A dashboard was developed to allow researchers to monitor responses and export data into the established analysis programme for Q methodology (PQmethod, Schmolck and Atkinson, 2012) and the qualitative data to a spreadsheet. The concourse of debate is established through the statements that participants sort. The aim is to cover the entire range of perspectives on this topic through the concourse. In searching for a manageable number of statements, too few (i.e. fewer than 30) and the diversity of the debate is under-represented; conversely, too many (i.e. 60+) and respondents struggle to complete. One of the authors has previously found between 36 and 45 to be an optimal size for a Q set administered online (Jeffares and Bovaird, 2010; Jeffares and Skelcher, 2011; Sullivan et al., 2012).
In developing POETQ, the solution to ensuring it is comprehensive came from building in additional questions before the main Qsort. In order to keep the amount of time engaging with the tool to a minimum, we built in some basic demographic questions, questions to verify understanding and a focus on barriers and enablers of collaborative working at the start of the process. In selecting the statements to use in the Q sort we were guided by a set of principles:
Thorough acknowledgement of the diversity and totality of the debate – drawing where appropriate on primary and secondary sources;
Systematic and transparent sampling – using Fisher’s (1971) balanced block and a sampling framework influenced by leading scholars in organisational and public management (see below for more detail on the ‘4P framework’);
To collect qualitative justification for choices following the Qsort;
Analysis in keeping with Q methodology by-persons factor analysis – following approach set down by leading Q methodologists (e.g. Brown, 1980a); and,
Thorough and holistic interpretation of the results drawing on characteristic, distinguishing and qualitative reasoning.
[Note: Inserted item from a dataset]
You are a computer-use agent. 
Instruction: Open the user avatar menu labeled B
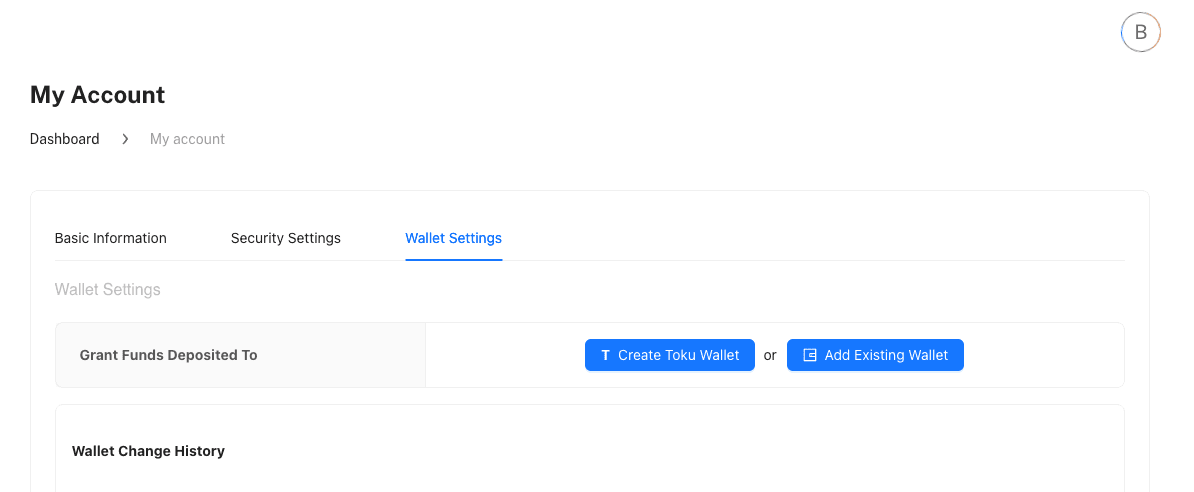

In addition to being engaging and comprehensive, a third imperative for POETQ was that it be inclusive of alternative views around the purpose of collaboration. Those engaged in collaborative endeavours are not always clear about what it is they are trying to deliver – beyond some rather broad aims (Woodland and Hutton, 2012). One thing we tried to get a sense of was what people really think that they are trying to deliver in terms of joint working. However, as Dickinson’s previous experience with POET found, this is not always an easy process and individuals often struggle to elicit a clear sense of the outcomes they are aiming to achieve. Rather than individuals agreeing or disagreeing with different statements, Q methodology provides a way of differentiating further beyond these broad positions. Q methodology is inclusive in the sense that it is able to take into consideration a wide array of different perspectives and express these as a nuanced set of positions. Analysing data from the sorts allows us to identify groups of individuals who display similar feelings towards the group of statements as a totality. Qualitative data is provided in relation to those statements that individuals feel most strongly about, allowing the extrapolation of rationales for these decisions, and these were often illuminated by examples from practice. Further, when combined with the background analysis this allows us to consider issues such as profession, level of experience and employing organisation.
Applying the POETQ tool
This section examines an experience of the application of the POETQ tool and the degree to which it illustrated the facets of being engaging, comprehensive and inclusive that was intended in its design. The POETQ tool was used in a research study of joint commissioning arrangements in five English localities. The tool was employed to provide a snapshot of how professionals working in these arrangements viewed these in terms of their processes of working together and what they are aiming to achieve. The tool was used in the sites as the first phase of data collection, with subsequent activities conducted after this initial process particularly with the aim of collecting summative data regarding the impact of these collaborations. Participants were invited to take part in the process by email, with each following a personal link so that they could complete their own survey confidentially. In addition to collecting data via the POETQ tool, interviews and focus groups were conducted with staff at these sites, interrogating the experience of completing the online survey and discussing the findings produced through this process. More details on the research project and its outcomes can be found in Dickinson et al. (2013a, 2013b).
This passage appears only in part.